Let’s now filter the GeoDataFrame by NUTS-1 level…

nuts1 = nuts.query("LEVL_CODE == 1")

… and explore what kind of geometries we have in the dataset …

nuts1.explore()

Make this Notebook Trusted to load map: File -> Trust Notebook

Note

In principle, the geopandas.GeoDataFrame behaves like a normal pandas.DataFrame and we can use all the familiar pandas functionality plus the geospatial extensions.
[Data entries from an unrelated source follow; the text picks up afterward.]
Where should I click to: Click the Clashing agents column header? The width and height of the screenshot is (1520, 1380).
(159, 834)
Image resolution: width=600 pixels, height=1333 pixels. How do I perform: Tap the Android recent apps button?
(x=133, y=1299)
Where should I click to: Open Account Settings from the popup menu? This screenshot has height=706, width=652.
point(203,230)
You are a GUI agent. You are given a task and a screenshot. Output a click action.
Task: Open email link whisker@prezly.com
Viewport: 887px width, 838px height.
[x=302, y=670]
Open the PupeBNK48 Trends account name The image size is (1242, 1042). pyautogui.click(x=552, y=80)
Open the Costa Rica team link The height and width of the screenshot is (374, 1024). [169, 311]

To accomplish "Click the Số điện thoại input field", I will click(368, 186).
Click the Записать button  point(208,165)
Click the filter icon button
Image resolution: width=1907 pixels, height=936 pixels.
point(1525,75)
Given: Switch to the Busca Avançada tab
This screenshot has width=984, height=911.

To write a GeoDataFrame back to file use GeoDataFrame.to_file(). The file format is inferred from the file ending.

nuts1.to_file("tmp.geojson")

Buffers and Areas#

Many geospatial analyses require the calculation of areas or buffers around geometries. However, these calculations depend on the coordinate reference system used.

The first thing we need to do in order to calculate area or buffers is to reproject the GeoDataFrame to an equal-area projection (here: EPSG:3035 which is valid only within Europe; a globally valid alternative is the Mollweide projection EPSG:54009)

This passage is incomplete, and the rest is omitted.